3. Spitalfields City Farm

In the unlovely grid of streets between Bethnal Green and Whitechapel, a stone’s throw from Brick Lane, is the magical Spitalfields City Farm, an oasis of wildflowers, bees, ponds, organic vegetables and a treehouse (not to mention the animals). I come here several times a week to buy fresh eggs and pick vegetables, and inspired by the City Farm, I’ve been trying to create a (miniature) wildlife haven on my inner-city balcony. As well as herbs I’m growing echinacea, lunaria annua, or honesty, devil’s-bit scabious, buddleia and achillea millefolium, which always makes me think of Paul Muldoon’s poem, ‘Yarrow’:

Achillea millefolium: with its bedraggled, feathery leaf
and pink (less red
than mauve) or off-white flower, its tight little knot

of a head,
it’s like something keeping a secret
from itself, something on the tip of its own tongue.

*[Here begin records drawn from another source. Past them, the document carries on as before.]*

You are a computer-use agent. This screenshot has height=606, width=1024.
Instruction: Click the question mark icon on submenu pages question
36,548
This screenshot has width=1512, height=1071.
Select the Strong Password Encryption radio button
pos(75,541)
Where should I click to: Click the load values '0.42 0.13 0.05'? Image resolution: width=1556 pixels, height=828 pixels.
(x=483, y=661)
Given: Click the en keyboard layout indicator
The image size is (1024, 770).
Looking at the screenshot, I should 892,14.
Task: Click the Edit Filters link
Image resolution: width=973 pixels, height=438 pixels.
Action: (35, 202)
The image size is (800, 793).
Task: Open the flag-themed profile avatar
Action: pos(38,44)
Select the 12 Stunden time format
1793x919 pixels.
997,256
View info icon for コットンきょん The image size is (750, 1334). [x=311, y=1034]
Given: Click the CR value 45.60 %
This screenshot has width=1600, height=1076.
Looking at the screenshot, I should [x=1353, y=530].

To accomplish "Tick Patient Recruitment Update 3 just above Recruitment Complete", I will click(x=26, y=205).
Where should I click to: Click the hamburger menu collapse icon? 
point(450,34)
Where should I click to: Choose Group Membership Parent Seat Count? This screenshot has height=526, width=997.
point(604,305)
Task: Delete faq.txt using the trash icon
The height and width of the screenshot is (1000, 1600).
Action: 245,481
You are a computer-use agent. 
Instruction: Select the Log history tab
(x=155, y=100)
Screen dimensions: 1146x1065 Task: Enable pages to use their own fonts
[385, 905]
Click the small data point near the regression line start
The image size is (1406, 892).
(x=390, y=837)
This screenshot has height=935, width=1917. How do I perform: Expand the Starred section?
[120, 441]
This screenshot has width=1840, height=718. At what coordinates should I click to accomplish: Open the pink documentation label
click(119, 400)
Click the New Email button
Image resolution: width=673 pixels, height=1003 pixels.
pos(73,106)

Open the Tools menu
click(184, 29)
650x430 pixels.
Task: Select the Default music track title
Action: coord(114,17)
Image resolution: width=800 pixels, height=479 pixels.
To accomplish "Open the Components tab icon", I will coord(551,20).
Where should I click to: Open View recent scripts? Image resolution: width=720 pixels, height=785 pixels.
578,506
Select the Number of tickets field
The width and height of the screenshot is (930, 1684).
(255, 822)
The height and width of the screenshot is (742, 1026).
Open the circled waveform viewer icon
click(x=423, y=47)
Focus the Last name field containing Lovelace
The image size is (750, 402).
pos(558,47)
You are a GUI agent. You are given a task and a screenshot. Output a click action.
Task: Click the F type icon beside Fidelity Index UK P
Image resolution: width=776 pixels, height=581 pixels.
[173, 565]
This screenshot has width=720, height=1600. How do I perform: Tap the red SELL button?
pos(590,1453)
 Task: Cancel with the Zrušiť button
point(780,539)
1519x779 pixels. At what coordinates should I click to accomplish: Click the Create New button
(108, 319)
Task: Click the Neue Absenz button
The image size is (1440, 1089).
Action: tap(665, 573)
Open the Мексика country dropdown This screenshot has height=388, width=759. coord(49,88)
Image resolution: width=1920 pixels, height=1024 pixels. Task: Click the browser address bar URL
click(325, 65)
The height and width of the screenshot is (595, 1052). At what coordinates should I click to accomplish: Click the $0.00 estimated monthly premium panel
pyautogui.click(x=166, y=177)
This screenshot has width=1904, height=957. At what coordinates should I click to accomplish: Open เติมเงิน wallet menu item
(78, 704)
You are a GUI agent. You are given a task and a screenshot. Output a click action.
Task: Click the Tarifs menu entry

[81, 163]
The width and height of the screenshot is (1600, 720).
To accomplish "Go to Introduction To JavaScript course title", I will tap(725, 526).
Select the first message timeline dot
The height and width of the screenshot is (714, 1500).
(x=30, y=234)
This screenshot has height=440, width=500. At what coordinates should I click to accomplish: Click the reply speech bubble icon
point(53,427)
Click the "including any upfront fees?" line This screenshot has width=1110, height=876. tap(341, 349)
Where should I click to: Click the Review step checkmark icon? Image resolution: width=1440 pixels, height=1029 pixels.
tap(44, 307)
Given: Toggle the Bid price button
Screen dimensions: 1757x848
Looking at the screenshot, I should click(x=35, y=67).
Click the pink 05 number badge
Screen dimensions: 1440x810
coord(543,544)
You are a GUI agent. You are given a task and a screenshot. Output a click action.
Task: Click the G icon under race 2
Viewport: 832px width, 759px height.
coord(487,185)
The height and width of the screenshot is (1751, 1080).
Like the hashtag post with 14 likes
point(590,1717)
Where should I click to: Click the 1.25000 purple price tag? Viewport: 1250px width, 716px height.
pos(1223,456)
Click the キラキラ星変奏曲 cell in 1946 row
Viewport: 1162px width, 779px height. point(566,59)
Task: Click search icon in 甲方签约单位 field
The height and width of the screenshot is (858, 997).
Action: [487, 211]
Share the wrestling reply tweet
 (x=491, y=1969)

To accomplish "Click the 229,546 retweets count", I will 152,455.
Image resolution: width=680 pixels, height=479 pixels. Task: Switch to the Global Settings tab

4. Enda Bowe’s At Mirrored River

Irish photographer Enda Bowe won The Solas Prize this year with his series At Mirrored River, in which he visited the same, small, unnamed Irish town for four years, taking portraits of the town and its young people. More than just the beauty in the mundane, he captures his subjects at their most hopeful and most vulnerable, their dreams and fears shining from them. The series will be exhibited at Visual Carlow this July, and published as a book to coincide with the opening; the poet John Glenday and I have both contributed words for it.

5. In the Night Garden

Maybe it’s the chronic lack of sleep, maybe it’s the time of day, but it never fails to make me weepy: the moment when the stars in the sky turn into white flowers blossoming. In the Night Garden (on CBeebies every evening at 6.20 – but you either know that already or you don’t need to) has been a guilty pleasure of mine since my toddler started watching television. But! I came across an article by a Chaucer scholar who said it’s basically an introduction to the conventions of medieval poetry, and specifically early Chaucerian dream visions. Who knew! She quotes The Parliament of Fowls, The Legend of Good Women, The Book of the Duchess and more, and it’s a pretty darn convincing case.